The Randomized Spironolactone Evaluation Study enrolled 1,663 patients (3% U.S.) at 195 centers in 15 countries between March 24, 1995, and December 31, 1996. The study population was primarily white (87%, with 7% black, 2% Asian, and 4% other), male (73%), and elderly (median age 67). The median ejection fraction was 0.26. Seventy percent were NYHA class III and 29% class IV. The presumed etiology of heart failure was ischemic in 55%, and non-ischemic in 45%. There was a history of myocardial infarction in 28%, of hypertension in 24%, and of diabetes in 22%. The median baseline serum creatinine was 1.2 mg/dL and the median baseline creatinine clearance was 57 mL/min. The mean daily dose at study end for the patients randomized to spironolactone was 26 mg.
Concomitant medications included a loop diuretic in 100% of patients and an ACE inhibitor in 97%. Other medications used at any time during the study included digoxin (78%), anticoagulants (58%), aspirin (43%), and beta-blockers (15%).

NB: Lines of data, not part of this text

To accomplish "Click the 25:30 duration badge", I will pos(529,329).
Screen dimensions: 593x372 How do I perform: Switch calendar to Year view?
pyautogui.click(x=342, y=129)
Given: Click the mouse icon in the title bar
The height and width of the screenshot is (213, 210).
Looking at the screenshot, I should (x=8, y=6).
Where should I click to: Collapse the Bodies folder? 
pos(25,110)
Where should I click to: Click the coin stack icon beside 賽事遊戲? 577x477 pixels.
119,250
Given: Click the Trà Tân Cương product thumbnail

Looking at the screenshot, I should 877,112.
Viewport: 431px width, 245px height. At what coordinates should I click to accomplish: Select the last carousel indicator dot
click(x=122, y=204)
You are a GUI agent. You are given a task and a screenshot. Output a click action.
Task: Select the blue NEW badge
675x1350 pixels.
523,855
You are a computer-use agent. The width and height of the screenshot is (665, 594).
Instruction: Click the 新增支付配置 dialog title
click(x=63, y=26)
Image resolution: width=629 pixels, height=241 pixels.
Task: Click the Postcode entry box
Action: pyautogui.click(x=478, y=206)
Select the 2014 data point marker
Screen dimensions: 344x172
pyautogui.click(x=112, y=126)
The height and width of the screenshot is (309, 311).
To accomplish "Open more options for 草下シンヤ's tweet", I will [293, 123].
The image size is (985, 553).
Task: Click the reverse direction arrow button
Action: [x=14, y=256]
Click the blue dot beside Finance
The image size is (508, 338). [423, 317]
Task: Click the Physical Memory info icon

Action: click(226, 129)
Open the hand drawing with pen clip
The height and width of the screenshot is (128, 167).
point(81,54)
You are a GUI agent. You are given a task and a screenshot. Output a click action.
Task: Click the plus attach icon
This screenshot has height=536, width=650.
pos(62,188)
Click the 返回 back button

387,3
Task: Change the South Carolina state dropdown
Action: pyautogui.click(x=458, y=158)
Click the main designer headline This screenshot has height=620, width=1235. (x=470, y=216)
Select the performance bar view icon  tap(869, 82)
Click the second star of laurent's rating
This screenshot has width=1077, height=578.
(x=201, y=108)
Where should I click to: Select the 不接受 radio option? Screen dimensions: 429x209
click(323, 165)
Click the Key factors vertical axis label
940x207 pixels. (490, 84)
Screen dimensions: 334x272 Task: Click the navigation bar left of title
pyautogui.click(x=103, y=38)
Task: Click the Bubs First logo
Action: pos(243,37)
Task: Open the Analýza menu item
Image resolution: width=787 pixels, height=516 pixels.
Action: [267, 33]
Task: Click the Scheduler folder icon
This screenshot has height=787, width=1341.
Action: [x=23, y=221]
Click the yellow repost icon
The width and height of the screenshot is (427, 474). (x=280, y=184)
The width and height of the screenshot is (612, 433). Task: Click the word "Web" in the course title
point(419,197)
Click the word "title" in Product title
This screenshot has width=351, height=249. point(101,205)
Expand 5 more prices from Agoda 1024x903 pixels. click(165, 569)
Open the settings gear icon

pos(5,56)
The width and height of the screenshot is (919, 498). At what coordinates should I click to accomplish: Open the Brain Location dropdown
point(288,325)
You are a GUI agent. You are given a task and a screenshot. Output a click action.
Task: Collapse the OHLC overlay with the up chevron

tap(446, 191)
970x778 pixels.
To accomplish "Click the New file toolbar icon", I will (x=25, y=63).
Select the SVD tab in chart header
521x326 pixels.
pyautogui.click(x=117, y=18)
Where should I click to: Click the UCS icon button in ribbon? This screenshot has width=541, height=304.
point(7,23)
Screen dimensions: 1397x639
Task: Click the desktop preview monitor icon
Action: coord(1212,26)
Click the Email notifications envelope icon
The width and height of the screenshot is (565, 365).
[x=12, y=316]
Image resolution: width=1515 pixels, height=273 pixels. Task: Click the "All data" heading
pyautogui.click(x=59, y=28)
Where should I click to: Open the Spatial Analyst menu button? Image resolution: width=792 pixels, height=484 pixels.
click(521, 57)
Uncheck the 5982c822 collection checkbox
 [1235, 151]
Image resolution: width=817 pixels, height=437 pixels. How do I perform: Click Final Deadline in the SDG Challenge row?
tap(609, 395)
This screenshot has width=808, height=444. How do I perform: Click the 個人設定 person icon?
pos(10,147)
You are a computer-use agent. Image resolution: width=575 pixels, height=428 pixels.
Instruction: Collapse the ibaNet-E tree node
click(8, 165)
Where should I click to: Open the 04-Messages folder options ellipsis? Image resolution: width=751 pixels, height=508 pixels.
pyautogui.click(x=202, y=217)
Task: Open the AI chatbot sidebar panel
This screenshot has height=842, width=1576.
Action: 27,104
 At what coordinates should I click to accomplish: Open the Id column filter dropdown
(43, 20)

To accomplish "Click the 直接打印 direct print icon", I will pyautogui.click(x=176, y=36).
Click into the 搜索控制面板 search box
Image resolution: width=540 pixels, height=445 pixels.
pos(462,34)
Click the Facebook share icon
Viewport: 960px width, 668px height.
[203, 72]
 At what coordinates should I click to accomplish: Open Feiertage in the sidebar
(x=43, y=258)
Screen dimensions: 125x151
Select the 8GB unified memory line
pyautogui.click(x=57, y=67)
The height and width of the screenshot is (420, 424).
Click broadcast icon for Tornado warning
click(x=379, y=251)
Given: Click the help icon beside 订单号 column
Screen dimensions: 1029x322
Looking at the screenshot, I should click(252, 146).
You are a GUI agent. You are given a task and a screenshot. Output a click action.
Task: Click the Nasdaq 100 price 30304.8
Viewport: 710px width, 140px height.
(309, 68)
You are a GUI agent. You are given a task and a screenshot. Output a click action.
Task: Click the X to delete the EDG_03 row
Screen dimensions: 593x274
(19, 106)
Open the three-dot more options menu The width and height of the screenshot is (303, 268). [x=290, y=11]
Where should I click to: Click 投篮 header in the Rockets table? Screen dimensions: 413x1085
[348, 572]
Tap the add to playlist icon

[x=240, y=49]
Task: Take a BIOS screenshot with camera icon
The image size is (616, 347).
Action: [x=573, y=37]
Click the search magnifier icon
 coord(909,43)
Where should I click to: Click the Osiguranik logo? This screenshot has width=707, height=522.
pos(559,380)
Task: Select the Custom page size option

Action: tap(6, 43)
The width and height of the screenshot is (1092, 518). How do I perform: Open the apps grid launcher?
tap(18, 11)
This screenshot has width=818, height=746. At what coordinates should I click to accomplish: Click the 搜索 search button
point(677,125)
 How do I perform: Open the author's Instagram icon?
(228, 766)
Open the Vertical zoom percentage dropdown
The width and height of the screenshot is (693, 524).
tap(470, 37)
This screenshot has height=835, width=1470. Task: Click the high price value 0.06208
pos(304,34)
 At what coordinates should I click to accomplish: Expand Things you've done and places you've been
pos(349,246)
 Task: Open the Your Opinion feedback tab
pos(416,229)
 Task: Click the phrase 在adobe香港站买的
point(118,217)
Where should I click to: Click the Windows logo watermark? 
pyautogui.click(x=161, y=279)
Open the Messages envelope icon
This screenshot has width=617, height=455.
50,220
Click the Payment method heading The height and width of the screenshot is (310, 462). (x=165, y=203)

The primary endpoint for the Randomized Spironolactone Evaluation Study was time to all-cause mortality. The study was terminated early, after a mean follow-up of 24 months, because of significant mortality benefit detected on a planned interim analysis. The survival curves by treatment group are shown in Figure 1.
Figure 1. Survival by Treatment Group in the Randomized Spironolactone Evaluation Study
Spironolactone reduced the risk of death by 30% compared to placebo (p < 0.001; 95% confidence interval 18% to 40%). Spironolactone reduced the risk of cardiac death, primarily sudden death and death from progressive heart failure by 31% compared to placebo (p < 0.001; 95% confidence interval 18% to 42%).
Spironolactone also reduced the risk of hospitalization for cardiac causes (defined as worsening heart failure, angina, ventricular arrhythmias or myocardial infarction) by 30% (p < 0.001 95% confidence interval 18% to 41%). Changes in NYHA class were more favorable with spironolactone: In the spironolactone group, NYHA class at the end of the study improved in 41% of patients and worsened in 38% compared to improved in 33% and worsened in 48% in the placebo group (p <0.001).
Mortality hazard ratios for some subgroups are shown in Figure 2. The favorable effect of spironolactone on mortality appeared similar for both genders and all age groups except patients younger than 55; there were too few non-whites enrolled in the Randomized Spironolactone Evaluation Study to draw any conclusions about differential effects by race. Spironolactone’s benefit appeared greater in patients with low baseline serum potassium levels and less in patients with ejection fractions <0.2. These subgroup analyses must be interpreted cautiously.
Figure 2. Hazard Ratios of All-Cause Mortality by Subgroup the Randomized Spironolactone Evaluation Study
Figure 2: The size of each box is proportional to the sample size as well as the event rate. LVEF denotes left ventricular ejection fraction, Ser Creatinine denotes serum creatinine, Cr Clearance denotes creatinine clearance, and ACEI denotes angiotensin-converting enzyme inhibitor.